── Exercise materials ──

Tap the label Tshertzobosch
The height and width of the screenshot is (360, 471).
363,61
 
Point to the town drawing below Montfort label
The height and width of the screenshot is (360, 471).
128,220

───

Challenge
Retype every line of the listing above without changing any word, number, or line break.

Right answer
Tap the label Tshertzobosch
The height and width of the screenshot is (360, 471).
363,61
 
Point to the town drawing below Montfort label
The height and width of the screenshot is (360, 471).
128,220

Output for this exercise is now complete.